:: AIM OF THE TASK ::
Output every entry exactly as given.

:: PROVIDED RECORDS ::
________________________

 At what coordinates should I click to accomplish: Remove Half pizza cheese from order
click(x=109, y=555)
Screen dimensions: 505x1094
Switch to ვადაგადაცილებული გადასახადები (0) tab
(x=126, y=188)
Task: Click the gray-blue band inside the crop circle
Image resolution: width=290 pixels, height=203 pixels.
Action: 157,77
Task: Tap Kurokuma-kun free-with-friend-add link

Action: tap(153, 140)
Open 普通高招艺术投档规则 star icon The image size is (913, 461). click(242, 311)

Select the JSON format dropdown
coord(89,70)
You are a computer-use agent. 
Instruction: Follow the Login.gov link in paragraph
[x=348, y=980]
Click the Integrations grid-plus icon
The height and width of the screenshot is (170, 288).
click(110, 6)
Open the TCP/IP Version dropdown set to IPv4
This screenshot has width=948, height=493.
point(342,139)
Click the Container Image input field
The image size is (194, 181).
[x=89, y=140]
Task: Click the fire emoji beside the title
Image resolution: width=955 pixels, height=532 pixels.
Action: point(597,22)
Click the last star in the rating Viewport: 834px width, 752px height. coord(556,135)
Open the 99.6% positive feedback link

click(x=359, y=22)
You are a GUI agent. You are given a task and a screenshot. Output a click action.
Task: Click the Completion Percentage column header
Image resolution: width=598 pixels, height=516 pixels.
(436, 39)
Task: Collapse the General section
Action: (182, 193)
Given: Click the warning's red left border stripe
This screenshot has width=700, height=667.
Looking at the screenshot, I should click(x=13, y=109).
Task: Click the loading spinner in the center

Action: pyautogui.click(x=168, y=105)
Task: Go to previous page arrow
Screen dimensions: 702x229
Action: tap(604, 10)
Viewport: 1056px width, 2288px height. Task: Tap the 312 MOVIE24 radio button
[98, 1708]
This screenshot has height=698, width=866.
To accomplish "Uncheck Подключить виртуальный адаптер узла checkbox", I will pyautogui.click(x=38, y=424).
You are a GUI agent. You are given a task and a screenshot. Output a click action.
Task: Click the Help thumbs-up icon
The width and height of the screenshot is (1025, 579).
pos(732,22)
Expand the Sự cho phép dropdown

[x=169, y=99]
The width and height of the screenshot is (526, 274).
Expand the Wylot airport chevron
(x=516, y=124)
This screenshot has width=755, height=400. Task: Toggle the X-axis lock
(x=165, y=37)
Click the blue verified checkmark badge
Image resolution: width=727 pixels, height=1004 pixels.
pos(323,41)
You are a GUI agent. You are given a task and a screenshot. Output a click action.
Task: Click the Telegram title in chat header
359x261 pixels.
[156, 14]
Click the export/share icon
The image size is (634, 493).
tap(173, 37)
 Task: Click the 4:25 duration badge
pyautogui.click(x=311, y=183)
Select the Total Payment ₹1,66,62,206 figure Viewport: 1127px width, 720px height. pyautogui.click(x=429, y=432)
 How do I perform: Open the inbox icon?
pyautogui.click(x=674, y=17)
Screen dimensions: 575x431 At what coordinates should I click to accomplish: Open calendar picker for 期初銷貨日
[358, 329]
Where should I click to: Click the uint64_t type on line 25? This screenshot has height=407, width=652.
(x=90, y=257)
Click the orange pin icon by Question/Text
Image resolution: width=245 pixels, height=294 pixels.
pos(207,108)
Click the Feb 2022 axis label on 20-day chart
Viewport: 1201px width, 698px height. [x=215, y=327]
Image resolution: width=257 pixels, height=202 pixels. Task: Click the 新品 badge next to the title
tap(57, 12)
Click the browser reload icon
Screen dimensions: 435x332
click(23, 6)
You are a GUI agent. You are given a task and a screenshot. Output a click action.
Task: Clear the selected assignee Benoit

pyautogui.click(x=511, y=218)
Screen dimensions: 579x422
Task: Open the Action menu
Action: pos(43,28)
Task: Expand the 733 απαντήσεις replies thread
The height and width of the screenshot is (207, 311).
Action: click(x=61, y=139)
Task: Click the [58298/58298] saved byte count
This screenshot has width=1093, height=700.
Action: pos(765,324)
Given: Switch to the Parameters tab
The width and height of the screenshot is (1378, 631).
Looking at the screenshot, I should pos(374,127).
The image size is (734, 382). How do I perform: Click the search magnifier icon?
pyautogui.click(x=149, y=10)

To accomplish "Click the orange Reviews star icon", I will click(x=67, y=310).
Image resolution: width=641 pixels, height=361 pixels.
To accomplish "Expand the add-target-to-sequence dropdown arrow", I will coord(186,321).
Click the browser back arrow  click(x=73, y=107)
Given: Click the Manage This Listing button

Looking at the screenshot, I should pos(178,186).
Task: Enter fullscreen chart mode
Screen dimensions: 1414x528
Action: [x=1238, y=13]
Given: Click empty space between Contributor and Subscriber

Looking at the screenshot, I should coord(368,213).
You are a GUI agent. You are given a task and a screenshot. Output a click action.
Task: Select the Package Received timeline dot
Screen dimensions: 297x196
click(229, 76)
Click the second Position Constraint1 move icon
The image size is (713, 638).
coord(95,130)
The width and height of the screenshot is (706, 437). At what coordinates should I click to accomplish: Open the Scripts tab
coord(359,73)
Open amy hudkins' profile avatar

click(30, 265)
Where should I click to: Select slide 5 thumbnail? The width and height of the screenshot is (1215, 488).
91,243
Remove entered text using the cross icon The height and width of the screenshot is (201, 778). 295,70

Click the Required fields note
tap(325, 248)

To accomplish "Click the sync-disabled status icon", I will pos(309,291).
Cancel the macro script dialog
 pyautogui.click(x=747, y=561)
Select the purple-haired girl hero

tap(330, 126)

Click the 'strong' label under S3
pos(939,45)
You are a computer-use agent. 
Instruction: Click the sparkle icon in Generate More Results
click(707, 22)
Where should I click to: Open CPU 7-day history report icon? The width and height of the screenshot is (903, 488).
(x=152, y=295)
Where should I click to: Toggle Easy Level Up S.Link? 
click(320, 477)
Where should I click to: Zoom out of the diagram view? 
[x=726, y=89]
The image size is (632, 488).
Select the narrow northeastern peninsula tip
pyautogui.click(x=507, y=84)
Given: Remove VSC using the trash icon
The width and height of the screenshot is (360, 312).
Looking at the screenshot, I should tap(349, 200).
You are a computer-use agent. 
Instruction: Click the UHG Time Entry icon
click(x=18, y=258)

________________________

:: EXERCISE RESPONSE ::
 At what coordinates should I click to accomplish: Remove Half pizza cheese from order
click(x=109, y=555)
Screen dimensions: 505x1094
Switch to ვადაგადაცილებული გადასახადები (0) tab
(x=126, y=188)
Task: Click the gray-blue band inside the crop circle
Image resolution: width=290 pixels, height=203 pixels.
Action: 157,77
Task: Tap Kurokuma-kun free-with-friend-add link

Action: tap(153, 140)
Open 普通高招艺术投档规则 star icon The image size is (913, 461). click(242, 311)

Select the JSON format dropdown
coord(89,70)
You are a computer-use agent. 
Instruction: Follow the Login.gov link in paragraph
[x=348, y=980]
Click the Integrations grid-plus icon
The height and width of the screenshot is (170, 288).
click(110, 6)
Open the TCP/IP Version dropdown set to IPv4
This screenshot has width=948, height=493.
point(342,139)
Click the Container Image input field
The image size is (194, 181).
[x=89, y=140]
Task: Click the fire emoji beside the title
Image resolution: width=955 pixels, height=532 pixels.
Action: point(597,22)
Click the last star in the rating Viewport: 834px width, 752px height. coord(556,135)
Open the 99.6% positive feedback link

click(x=359, y=22)
You are a GUI agent. You are given a task and a screenshot. Output a click action.
Task: Click the Completion Percentage column header
Image resolution: width=598 pixels, height=516 pixels.
(436, 39)
Task: Collapse the General section
Action: (182, 193)
Given: Click the warning's red left border stripe
This screenshot has width=700, height=667.
Looking at the screenshot, I should click(x=13, y=109).
Task: Click the loading spinner in the center

Action: pyautogui.click(x=168, y=105)
Task: Go to previous page arrow
Screen dimensions: 702x229
Action: tap(604, 10)
Viewport: 1056px width, 2288px height. Task: Tap the 312 MOVIE24 radio button
[98, 1708]
This screenshot has height=698, width=866.
To accomplish "Uncheck Подключить виртуальный адаптер узла checkbox", I will pyautogui.click(x=38, y=424).
You are a GUI agent. You are given a task and a screenshot. Output a click action.
Task: Click the Help thumbs-up icon
The width and height of the screenshot is (1025, 579).
pos(732,22)
Expand the Sự cho phép dropdown

[x=169, y=99]
The width and height of the screenshot is (526, 274).
Expand the Wylot airport chevron
(x=516, y=124)
This screenshot has width=755, height=400. Task: Toggle the X-axis lock
(x=165, y=37)
Click the blue verified checkmark badge
Image resolution: width=727 pixels, height=1004 pixels.
pos(323,41)
You are a GUI agent. You are given a task and a screenshot. Output a click action.
Task: Click the Telegram title in chat header
359x261 pixels.
[156, 14]
Click the export/share icon
The image size is (634, 493).
tap(173, 37)
 Task: Click the 4:25 duration badge
pyautogui.click(x=311, y=183)
Select the Total Payment ₹1,66,62,206 figure Viewport: 1127px width, 720px height. pyautogui.click(x=429, y=432)
 How do I perform: Open the inbox icon?
pyautogui.click(x=674, y=17)
Screen dimensions: 575x431 At what coordinates should I click to accomplish: Open calendar picker for 期初銷貨日
[358, 329]
Where should I click to: Click the uint64_t type on line 25? This screenshot has height=407, width=652.
(x=90, y=257)
Click the orange pin icon by Question/Text
Image resolution: width=245 pixels, height=294 pixels.
pos(207,108)
Click the Feb 2022 axis label on 20-day chart
Viewport: 1201px width, 698px height. [x=215, y=327]
Image resolution: width=257 pixels, height=202 pixels. Task: Click the 新品 badge next to the title
tap(57, 12)
Click the browser reload icon
Screen dimensions: 435x332
click(23, 6)
You are a GUI agent. You are given a task and a screenshot. Output a click action.
Task: Clear the selected assignee Benoit

pyautogui.click(x=511, y=218)
Screen dimensions: 579x422
Task: Open the Action menu
Action: pos(43,28)
Task: Expand the 733 απαντήσεις replies thread
The height and width of the screenshot is (207, 311).
Action: click(x=61, y=139)
Task: Click the [58298/58298] saved byte count
This screenshot has width=1093, height=700.
Action: pos(765,324)
Given: Switch to the Parameters tab
The width and height of the screenshot is (1378, 631).
Looking at the screenshot, I should pos(374,127).
The image size is (734, 382). How do I perform: Click the search magnifier icon?
pyautogui.click(x=149, y=10)

To accomplish "Click the orange Reviews star icon", I will click(x=67, y=310).
Image resolution: width=641 pixels, height=361 pixels.
To accomplish "Expand the add-target-to-sequence dropdown arrow", I will coord(186,321).
Click the browser back arrow  click(x=73, y=107)
Given: Click the Manage This Listing button

Looking at the screenshot, I should pos(178,186).
Task: Enter fullscreen chart mode
Screen dimensions: 1414x528
Action: [x=1238, y=13]
Given: Click empty space between Contributor and Subscriber

Looking at the screenshot, I should coord(368,213).
You are a GUI agent. You are given a task and a screenshot. Output a click action.
Task: Select the Package Received timeline dot
Screen dimensions: 297x196
click(229, 76)
Click the second Position Constraint1 move icon
The image size is (713, 638).
coord(95,130)
The width and height of the screenshot is (706, 437). At what coordinates should I click to accomplish: Open the Scripts tab
coord(359,73)
Open amy hudkins' profile avatar

click(30, 265)
Where should I click to: Select slide 5 thumbnail? The width and height of the screenshot is (1215, 488).
91,243
Remove entered text using the cross icon The height and width of the screenshot is (201, 778). 295,70

Click the Required fields note
tap(325, 248)

To accomplish "Click the sync-disabled status icon", I will pos(309,291).
Cancel the macro script dialog
 pyautogui.click(x=747, y=561)
Select the purple-haired girl hero

tap(330, 126)

Click the 'strong' label under S3
pos(939,45)
You are a computer-use agent. 
Instruction: Click the sparkle icon in Generate More Results
click(707, 22)
Where should I click to: Open CPU 7-day history report icon? The width and height of the screenshot is (903, 488).
(x=152, y=295)
Where should I click to: Toggle Easy Level Up S.Link? 
click(320, 477)
Where should I click to: Zoom out of the diagram view? 
[x=726, y=89]
The image size is (632, 488).
Select the narrow northeastern peninsula tip
pyautogui.click(x=507, y=84)
Given: Remove VSC using the trash icon
The width and height of the screenshot is (360, 312).
Looking at the screenshot, I should tap(349, 200).
You are a computer-use agent. 
Instruction: Click the UHG Time Entry icon
click(x=18, y=258)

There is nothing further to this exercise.